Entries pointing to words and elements
* Start *

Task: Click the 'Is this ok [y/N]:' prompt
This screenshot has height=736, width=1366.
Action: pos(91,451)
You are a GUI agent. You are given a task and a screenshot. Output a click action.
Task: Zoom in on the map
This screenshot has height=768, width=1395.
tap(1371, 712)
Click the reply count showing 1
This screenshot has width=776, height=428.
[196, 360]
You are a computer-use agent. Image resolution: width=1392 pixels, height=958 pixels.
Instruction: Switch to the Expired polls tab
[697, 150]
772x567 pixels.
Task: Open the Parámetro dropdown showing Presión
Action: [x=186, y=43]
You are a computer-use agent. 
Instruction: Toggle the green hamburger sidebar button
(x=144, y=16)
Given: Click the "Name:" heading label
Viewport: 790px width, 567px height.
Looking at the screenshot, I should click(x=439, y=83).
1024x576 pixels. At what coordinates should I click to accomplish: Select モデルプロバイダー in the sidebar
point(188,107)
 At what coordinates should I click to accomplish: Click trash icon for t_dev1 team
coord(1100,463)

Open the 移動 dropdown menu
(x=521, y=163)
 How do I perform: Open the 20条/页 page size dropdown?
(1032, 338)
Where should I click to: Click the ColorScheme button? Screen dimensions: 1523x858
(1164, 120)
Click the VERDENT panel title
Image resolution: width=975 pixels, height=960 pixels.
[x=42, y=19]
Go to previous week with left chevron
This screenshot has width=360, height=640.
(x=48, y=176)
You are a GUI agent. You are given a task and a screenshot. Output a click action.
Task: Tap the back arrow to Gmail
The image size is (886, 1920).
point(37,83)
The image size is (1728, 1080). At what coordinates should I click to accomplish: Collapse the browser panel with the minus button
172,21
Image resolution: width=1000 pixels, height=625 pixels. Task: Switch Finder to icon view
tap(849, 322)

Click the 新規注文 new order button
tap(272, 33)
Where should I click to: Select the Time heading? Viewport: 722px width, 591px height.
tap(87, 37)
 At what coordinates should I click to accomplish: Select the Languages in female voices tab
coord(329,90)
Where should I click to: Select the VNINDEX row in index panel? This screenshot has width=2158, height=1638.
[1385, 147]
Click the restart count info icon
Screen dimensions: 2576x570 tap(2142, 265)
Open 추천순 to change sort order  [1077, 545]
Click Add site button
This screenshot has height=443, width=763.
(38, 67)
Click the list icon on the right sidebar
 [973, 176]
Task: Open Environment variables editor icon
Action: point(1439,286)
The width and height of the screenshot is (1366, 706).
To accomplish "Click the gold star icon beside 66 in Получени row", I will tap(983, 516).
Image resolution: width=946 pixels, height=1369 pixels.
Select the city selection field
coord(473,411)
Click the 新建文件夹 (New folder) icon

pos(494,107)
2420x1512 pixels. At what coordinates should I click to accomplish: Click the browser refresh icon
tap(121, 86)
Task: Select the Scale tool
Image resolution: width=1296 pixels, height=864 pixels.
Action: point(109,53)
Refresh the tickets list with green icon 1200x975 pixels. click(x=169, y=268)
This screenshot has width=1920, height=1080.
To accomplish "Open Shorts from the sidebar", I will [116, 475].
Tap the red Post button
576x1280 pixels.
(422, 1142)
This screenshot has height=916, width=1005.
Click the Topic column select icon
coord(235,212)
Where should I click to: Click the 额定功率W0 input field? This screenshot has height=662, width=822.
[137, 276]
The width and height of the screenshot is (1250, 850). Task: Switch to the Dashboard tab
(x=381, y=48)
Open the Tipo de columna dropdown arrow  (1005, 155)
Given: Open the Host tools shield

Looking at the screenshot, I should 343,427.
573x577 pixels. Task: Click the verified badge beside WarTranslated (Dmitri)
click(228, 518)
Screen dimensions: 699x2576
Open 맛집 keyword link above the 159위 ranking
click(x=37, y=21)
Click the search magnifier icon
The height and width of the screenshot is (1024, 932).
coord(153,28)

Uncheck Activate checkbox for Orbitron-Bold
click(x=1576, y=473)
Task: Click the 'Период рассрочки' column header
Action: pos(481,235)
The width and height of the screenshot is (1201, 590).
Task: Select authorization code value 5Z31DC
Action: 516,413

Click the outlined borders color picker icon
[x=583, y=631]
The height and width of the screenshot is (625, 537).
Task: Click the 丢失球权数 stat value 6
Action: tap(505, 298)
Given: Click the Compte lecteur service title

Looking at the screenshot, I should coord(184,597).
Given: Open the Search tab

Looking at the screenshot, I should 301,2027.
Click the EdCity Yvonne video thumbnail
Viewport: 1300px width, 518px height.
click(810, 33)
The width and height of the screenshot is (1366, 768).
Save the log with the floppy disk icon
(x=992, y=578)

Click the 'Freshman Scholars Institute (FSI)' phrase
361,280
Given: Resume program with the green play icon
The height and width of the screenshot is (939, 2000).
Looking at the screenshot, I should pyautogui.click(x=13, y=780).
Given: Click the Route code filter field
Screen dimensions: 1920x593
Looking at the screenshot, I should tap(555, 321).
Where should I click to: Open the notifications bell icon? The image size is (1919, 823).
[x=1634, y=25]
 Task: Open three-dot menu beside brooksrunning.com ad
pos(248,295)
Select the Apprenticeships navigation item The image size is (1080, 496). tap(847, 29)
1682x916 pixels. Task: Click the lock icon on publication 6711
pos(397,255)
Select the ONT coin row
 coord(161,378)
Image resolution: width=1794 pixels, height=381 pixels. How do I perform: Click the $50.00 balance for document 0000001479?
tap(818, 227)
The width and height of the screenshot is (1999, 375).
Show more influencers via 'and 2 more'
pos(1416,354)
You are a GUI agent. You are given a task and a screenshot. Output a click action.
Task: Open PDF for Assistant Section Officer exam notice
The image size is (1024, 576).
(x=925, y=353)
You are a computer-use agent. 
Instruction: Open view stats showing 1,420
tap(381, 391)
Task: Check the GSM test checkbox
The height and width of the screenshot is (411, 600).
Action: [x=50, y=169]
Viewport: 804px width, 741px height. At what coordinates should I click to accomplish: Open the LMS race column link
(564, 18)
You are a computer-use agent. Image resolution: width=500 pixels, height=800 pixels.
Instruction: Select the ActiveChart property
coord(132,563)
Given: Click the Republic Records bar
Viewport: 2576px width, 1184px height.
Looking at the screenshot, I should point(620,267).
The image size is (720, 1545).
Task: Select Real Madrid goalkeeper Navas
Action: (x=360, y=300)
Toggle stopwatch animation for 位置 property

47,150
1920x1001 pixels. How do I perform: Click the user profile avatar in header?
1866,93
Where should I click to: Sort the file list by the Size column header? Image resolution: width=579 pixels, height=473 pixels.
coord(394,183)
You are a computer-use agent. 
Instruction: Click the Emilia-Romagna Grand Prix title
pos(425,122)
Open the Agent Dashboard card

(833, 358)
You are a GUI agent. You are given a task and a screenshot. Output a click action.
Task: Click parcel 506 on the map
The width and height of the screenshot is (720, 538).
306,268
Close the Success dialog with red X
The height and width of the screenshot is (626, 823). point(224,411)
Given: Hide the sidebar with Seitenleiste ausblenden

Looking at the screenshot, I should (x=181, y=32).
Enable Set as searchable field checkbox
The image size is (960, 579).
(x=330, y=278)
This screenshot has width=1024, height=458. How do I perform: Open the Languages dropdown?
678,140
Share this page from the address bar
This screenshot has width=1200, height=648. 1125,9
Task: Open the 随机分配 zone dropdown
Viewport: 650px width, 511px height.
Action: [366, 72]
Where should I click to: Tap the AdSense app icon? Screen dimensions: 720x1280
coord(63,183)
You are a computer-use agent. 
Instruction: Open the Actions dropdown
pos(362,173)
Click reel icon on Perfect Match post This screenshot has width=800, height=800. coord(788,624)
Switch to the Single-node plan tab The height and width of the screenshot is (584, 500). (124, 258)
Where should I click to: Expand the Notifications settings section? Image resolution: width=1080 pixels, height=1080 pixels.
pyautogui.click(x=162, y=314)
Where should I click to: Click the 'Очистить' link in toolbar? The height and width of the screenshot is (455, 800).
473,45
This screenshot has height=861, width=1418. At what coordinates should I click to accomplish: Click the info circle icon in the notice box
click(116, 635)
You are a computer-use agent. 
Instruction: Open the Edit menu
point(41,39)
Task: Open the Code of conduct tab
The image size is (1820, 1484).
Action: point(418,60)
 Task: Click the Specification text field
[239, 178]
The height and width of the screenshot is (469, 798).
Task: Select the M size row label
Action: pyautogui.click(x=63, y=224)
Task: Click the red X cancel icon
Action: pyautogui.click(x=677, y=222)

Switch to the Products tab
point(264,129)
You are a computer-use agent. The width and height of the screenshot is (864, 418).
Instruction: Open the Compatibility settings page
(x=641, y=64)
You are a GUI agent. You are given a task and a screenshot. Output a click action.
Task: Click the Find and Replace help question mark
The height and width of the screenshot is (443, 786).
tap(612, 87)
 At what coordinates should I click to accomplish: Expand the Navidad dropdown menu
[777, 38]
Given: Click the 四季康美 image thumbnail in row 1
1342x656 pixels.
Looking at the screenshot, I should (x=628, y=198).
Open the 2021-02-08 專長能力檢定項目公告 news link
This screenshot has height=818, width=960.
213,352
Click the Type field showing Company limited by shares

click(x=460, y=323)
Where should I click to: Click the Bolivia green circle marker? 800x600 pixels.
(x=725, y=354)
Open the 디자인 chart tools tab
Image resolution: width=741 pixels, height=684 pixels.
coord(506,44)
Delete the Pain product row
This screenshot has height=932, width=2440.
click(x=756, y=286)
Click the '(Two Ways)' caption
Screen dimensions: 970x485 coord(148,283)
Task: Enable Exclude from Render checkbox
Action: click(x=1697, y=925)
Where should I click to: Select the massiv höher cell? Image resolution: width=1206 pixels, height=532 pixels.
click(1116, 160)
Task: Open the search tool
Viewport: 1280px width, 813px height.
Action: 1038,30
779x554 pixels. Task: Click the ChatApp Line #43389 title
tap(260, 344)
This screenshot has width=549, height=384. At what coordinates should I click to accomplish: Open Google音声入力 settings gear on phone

* End *

-- WRITTEN REQUEST --
Substitute "Rotate" for "Scale" in everything from the line containing "Task: Select the Scale tool" down to the line containing "will [116, 475].", keeping all else unchanged.

-- TASK OUTPUT --
Task: Select the Rotate tool
Image resolution: width=1296 pixels, height=864 pixels.
Action: point(109,53)
Refresh the tickets list with green icon 1200x975 pixels. click(x=169, y=268)
This screenshot has width=1920, height=1080.
To accomplish "Open Shorts from the sidebar", I will [116, 475].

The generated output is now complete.